脳内ニューヨーク|チャーリー・カウフマン

チャーリー・カウフマンの初監督作品。カウフマン脚本自体「マルコヴィッチの穴」と「エターナル・サンシャイン」の2作品しか観ていないんだけど、カウフマンの脅迫的なユーモア・人生観・センチメンタリズムがゴンドリーによって商業的に通用しうる程度に打ち消しされていた「エターナル・サンシャイン」はともかく、「マルコヴィッチの穴」は、あれは、マルコヴィッチの飛び道具的な使用法以外の部分でも、すごく変な映画だった。好きか嫌いかの判断もできなかった。

この映画については、愛しのフィリップ・シーモア・ホフマンが主演なので観に行くつもりではいたものの、「人生に行き詰まった中年脚本家が、大きな倉庫の中に町並みを再現し、理想のニューヨークを描く舞台作品を作り上げようとする」という、ハートフルな雰囲気の予告編が流れていた時点で、ちょっとがっかりしていた。内心、なんだかゴンドリーの「僕らのミライに逆回転」みたいじゃん、と思ってしまったのだ*1

ところが、カウフマンはわたしが思っている以上にカウフマンだった。なんていうか、これは、より内省的でグロくないリンチみたいなもんなんじゃなかろうか、と言いたくなるくらい混乱しきった、もはやメタフィクションともよべないほどのメタフィクション。そしてそのすべてがひどく哀しい。脚本家であるカウフマンが、どういう意図で演出家の男を主人公に据え、こんな話を作ったのかはわからない。けれども、やはり架空の物語世界を作り上げるのも、ただ人間が生きるということ/個々人の物語を作り上げることですら、とんでもなくややこしく困難で、恐ろしく哀しいものなのだと思った。

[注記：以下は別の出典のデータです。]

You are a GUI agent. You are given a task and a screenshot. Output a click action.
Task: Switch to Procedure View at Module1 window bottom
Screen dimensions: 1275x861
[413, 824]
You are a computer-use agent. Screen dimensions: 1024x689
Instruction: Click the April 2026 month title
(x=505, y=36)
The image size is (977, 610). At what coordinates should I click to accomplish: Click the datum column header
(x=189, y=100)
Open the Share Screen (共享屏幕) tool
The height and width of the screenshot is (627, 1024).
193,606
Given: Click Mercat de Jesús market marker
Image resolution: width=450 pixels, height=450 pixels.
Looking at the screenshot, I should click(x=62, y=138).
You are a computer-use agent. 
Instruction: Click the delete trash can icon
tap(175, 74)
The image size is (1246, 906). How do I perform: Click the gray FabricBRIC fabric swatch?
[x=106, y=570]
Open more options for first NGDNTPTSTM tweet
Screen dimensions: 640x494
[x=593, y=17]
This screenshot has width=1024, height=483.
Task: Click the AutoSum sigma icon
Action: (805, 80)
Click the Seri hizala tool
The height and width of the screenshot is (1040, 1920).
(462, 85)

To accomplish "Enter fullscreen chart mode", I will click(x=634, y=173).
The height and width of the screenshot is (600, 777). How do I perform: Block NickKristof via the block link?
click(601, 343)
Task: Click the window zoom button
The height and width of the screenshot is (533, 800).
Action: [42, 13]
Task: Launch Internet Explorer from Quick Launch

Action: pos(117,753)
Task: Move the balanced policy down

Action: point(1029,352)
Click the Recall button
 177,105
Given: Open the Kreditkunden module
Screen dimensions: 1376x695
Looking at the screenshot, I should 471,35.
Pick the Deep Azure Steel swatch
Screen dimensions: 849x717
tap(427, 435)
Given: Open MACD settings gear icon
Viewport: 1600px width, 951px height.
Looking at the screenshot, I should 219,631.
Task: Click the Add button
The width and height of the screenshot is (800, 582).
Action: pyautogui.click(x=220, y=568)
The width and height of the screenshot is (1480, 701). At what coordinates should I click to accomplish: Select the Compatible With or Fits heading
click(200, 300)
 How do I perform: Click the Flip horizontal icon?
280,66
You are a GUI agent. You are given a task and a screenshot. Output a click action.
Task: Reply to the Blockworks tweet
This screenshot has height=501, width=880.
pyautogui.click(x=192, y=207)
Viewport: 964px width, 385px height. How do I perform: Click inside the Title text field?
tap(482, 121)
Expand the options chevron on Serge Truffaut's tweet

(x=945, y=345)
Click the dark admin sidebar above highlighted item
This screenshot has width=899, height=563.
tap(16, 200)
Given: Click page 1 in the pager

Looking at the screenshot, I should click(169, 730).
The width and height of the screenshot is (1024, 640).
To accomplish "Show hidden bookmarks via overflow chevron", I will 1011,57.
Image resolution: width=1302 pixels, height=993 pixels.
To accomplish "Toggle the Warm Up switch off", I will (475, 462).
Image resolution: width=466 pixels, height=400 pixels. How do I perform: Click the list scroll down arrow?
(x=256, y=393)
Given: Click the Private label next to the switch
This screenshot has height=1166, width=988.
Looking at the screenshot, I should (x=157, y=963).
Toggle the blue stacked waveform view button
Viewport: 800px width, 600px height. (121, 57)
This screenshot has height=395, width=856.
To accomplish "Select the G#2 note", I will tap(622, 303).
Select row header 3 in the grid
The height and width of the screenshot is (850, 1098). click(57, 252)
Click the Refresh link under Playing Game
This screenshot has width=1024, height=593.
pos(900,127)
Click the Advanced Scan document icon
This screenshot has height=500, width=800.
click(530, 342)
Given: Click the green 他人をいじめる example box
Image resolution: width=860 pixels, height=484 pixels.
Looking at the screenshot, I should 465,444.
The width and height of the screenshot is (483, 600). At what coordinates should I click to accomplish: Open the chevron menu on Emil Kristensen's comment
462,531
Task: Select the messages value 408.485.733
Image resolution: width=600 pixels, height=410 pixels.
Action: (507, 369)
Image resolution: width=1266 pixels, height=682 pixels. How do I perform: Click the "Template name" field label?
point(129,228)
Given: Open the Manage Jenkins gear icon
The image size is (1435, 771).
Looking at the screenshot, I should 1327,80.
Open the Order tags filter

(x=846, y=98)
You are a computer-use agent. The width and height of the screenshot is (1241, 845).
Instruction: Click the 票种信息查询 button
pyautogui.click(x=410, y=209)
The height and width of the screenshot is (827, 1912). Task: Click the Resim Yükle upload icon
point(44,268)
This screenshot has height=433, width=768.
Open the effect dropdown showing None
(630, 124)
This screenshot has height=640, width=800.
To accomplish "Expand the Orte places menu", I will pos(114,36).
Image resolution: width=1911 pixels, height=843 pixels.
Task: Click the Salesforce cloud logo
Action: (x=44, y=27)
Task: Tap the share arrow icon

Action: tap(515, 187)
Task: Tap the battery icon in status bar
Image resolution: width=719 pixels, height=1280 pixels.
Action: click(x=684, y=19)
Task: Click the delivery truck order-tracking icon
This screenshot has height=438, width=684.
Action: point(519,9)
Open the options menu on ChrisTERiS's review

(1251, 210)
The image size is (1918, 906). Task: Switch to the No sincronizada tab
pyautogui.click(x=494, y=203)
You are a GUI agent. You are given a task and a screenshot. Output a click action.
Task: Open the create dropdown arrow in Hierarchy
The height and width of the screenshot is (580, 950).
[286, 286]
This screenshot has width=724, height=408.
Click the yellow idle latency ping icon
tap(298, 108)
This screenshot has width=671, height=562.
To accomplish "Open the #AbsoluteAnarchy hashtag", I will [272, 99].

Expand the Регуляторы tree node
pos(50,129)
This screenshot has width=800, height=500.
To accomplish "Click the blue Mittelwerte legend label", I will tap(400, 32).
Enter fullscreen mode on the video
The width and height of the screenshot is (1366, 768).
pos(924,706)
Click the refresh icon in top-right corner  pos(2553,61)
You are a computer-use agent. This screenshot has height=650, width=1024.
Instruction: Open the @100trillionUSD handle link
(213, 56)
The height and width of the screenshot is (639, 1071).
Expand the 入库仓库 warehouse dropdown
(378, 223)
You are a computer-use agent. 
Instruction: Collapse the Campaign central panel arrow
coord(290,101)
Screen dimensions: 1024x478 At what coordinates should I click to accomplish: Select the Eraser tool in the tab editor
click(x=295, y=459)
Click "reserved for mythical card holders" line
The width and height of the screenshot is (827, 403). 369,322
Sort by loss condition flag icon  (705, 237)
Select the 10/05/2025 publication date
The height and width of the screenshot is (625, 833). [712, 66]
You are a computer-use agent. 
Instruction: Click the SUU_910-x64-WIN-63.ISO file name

脳内ニューヨーク」という楽しげなタイトルは、原題だと「synecdoch, N.Y.」。「シネクドキ」という言葉を調べてみると、文法上の修辞技法のひとつで、日本語にすると「提喩」。概念的なつながりにおいて部分を全体で言い換えること、もしくはその逆を指す技法のことであるらしい。「脳内」ではなく「シネクドキ」を頭において観たほうが、この映画はすんなり入ってくるような気がする。

彼らは実際のニューヨークで暮らすと同時に、セットのニューヨークで実在の他人を演じている。セットの中と外は互いに影響を及ぼすようになり、彼らが本当は誰なのか、何なのかすら、観ているうちにあいまいになってゆく。テレビに映る人やものにケイデンが投影されている場面。離ればなれになった娘の「今の言葉」が浮かび上がる日記や何十年も燃えつづける家に住む女、入れ墨の花が枯れると自らの命も枯れてしまうという女など幻想的で美しいエピソードがたくさんあったのもよかったな。あと、サマンサ・モートンは「ミスター・ロンリー」のときも思ったけど、すごく情が深い、心の優しい女性が似合う。確かにきれいで色っぽいんだけど、映画のヒロインとしては若干太めなので脱ぐとおなかなんかだるんだるんしてる。そういうのも許せちゃう、というかそういうのがなんかいいなあと思える女性というのも希有。

今日とりあえず思ったのは、わたしカウフマン好きかもしれない、ということだったりする。

*1:決して「僕らのミライに〜」が駄作だというわけではなく、わたしはあの映画は大好きだ。単にゴンドリーとのタッグで一躍有名になったカウフマンが、せっかくの初監督作品でゴンドリーみたいな作品作るのなら、がっかりだと思っただけのこと。